Material provided START
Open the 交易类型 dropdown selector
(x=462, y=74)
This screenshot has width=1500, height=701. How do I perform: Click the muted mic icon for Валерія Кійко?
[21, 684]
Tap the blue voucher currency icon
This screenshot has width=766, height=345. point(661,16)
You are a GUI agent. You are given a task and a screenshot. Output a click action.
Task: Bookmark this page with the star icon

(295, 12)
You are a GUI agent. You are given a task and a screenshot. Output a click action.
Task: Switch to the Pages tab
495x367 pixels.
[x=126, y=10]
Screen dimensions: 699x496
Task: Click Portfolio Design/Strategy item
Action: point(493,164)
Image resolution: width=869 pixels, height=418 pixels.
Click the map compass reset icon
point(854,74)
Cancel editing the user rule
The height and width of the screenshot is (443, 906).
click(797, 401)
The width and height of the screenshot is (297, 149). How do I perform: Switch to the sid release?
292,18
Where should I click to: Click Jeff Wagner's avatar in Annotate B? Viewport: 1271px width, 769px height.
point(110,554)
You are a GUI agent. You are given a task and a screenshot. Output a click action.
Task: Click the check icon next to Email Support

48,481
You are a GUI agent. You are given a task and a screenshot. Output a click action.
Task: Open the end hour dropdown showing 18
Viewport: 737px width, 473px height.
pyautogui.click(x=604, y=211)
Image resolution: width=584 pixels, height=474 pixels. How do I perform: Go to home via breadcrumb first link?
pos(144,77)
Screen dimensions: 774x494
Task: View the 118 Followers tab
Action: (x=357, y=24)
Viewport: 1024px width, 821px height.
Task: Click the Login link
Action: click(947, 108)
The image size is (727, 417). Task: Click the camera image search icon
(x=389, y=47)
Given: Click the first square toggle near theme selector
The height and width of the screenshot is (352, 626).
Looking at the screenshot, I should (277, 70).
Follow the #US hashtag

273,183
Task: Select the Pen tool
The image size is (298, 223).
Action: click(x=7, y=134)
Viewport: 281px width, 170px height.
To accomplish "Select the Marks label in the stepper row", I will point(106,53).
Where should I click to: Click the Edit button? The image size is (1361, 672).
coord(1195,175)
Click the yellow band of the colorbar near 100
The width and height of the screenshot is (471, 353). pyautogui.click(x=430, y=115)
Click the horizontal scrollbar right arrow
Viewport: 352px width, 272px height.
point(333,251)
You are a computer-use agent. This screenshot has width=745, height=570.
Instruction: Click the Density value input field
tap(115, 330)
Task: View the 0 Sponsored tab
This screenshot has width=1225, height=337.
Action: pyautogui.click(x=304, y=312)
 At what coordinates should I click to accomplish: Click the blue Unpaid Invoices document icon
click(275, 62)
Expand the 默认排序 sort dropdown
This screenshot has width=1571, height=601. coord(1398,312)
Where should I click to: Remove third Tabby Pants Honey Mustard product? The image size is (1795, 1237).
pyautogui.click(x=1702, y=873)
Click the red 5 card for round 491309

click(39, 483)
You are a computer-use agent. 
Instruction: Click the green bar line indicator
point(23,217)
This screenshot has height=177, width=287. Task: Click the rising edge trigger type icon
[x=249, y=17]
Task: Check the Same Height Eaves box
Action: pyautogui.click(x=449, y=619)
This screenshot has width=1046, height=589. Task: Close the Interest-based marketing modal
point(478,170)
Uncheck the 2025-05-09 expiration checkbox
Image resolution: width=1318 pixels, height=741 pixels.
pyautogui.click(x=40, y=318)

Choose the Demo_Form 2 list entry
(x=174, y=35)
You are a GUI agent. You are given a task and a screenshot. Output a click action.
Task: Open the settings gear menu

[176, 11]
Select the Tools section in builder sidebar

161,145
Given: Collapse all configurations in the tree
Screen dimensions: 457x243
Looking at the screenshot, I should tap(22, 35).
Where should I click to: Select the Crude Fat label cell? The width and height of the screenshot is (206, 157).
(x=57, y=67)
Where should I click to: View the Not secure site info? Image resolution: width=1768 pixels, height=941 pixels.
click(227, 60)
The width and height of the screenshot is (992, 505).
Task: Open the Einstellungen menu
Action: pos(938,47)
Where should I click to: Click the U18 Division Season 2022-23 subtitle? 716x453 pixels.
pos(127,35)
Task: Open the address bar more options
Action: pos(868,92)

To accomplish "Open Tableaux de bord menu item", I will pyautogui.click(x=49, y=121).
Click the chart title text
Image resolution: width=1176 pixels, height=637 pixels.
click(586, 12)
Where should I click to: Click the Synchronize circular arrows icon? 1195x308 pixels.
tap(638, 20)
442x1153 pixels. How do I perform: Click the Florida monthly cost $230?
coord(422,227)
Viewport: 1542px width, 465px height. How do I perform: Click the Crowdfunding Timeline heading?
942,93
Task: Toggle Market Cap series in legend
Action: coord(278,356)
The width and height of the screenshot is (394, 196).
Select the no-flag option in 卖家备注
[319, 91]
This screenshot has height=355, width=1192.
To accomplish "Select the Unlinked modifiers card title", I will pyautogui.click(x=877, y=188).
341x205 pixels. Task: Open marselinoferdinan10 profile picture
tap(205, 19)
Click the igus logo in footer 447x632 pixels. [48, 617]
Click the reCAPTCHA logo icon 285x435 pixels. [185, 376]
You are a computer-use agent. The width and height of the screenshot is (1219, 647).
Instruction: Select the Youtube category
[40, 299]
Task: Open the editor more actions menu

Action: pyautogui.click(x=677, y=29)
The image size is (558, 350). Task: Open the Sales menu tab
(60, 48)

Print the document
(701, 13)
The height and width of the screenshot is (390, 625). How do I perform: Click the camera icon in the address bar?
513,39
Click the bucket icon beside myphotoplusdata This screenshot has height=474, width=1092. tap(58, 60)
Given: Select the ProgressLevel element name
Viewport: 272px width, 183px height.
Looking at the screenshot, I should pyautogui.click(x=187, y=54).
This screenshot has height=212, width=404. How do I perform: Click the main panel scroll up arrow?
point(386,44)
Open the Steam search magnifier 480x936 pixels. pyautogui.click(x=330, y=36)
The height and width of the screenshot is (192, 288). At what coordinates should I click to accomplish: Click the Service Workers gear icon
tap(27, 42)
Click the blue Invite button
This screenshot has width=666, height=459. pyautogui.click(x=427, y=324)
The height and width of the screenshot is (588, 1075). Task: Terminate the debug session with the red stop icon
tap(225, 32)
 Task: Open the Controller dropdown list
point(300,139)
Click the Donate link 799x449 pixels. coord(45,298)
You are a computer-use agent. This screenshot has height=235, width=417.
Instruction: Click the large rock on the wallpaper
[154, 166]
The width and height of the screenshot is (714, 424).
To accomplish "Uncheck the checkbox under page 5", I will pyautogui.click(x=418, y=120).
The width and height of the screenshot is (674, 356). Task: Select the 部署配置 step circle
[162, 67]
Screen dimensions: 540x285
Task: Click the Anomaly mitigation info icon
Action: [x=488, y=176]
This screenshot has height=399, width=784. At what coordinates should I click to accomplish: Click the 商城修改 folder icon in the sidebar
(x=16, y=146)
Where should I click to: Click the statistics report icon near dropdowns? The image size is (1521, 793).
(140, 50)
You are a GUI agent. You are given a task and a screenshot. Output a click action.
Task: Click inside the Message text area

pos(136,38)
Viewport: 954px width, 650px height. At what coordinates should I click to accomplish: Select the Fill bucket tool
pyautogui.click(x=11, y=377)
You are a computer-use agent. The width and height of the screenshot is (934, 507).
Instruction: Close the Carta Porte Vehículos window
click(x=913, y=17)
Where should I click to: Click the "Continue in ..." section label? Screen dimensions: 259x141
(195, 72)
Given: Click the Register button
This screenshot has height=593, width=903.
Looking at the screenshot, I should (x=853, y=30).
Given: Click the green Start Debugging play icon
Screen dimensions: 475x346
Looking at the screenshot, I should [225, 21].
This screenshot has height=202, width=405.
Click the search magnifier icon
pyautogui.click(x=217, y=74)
Material provided END
§ **Problem to work on**: Count, in the listing above, every line that includes "logo". The number is the whole answer.

§ **Response to the exercise**: 2